All the records below must be returned exactly as they stand.

DATA PROVIDED section start

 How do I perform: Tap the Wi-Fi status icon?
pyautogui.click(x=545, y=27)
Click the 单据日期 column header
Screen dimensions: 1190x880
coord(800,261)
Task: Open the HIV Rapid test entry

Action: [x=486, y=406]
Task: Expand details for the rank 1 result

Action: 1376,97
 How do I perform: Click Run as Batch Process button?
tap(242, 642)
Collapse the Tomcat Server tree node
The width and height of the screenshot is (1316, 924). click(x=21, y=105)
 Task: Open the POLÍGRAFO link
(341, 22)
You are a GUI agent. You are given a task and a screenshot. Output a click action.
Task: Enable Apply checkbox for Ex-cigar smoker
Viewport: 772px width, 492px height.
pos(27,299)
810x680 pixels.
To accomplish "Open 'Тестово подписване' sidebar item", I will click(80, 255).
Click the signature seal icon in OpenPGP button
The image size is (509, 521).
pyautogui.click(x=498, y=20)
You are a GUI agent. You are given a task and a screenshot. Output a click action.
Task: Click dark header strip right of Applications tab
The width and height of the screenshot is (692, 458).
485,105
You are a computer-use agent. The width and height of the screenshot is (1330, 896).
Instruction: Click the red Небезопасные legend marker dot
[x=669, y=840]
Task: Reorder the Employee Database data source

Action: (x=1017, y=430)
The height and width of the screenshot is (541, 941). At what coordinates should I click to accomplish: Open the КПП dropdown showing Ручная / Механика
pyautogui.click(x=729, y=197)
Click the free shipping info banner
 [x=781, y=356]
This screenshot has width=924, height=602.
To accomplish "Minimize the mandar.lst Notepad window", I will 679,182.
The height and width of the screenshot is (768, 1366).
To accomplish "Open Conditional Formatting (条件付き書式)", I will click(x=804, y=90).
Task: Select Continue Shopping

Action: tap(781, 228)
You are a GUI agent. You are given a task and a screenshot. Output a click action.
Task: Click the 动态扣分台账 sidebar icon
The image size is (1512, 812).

DATA PROVIDED section end

WRITTEN SOLUTION ::
 How do I perform: Tap the Wi-Fi status icon?
pyautogui.click(x=545, y=27)
Click the 单据日期 column header
Screen dimensions: 1190x880
coord(800,261)
Task: Open the HIV Rapid test entry

Action: [x=486, y=406]
Task: Expand details for the rank 1 result

Action: 1376,97
 How do I perform: Click Run as Batch Process button?
tap(242, 642)
Collapse the Tomcat Server tree node
The width and height of the screenshot is (1316, 924). click(x=21, y=105)
 Task: Open the POLÍGRAFO link
(341, 22)
You are a GUI agent. You are given a task and a screenshot. Output a click action.
Task: Enable Apply checkbox for Ex-cigar smoker
Viewport: 772px width, 492px height.
pos(27,299)
810x680 pixels.
To accomplish "Open 'Тестово подписване' sidebar item", I will click(80, 255).
Click the signature seal icon in OpenPGP button
The image size is (509, 521).
pyautogui.click(x=498, y=20)
You are a GUI agent. You are given a task and a screenshot. Output a click action.
Task: Click dark header strip right of Applications tab
The width and height of the screenshot is (692, 458).
485,105
You are a computer-use agent. The width and height of the screenshot is (1330, 896).
Instruction: Click the red Небезопасные legend marker dot
[x=669, y=840]
Task: Reorder the Employee Database data source

Action: (x=1017, y=430)
The height and width of the screenshot is (541, 941). At what coordinates should I click to accomplish: Open the КПП dropdown showing Ручная / Механика
pyautogui.click(x=729, y=197)
Click the free shipping info banner
 [x=781, y=356]
This screenshot has width=924, height=602.
To accomplish "Minimize the mandar.lst Notepad window", I will 679,182.
The height and width of the screenshot is (768, 1366).
To accomplish "Open Conditional Formatting (条件付き書式)", I will click(x=804, y=90).
Task: Select Continue Shopping

Action: tap(781, 228)
You are a GUI agent. You are given a task and a screenshot. Output a click action.
Task: Click the 动态扣分台账 sidebar icon
The image size is (1512, 812).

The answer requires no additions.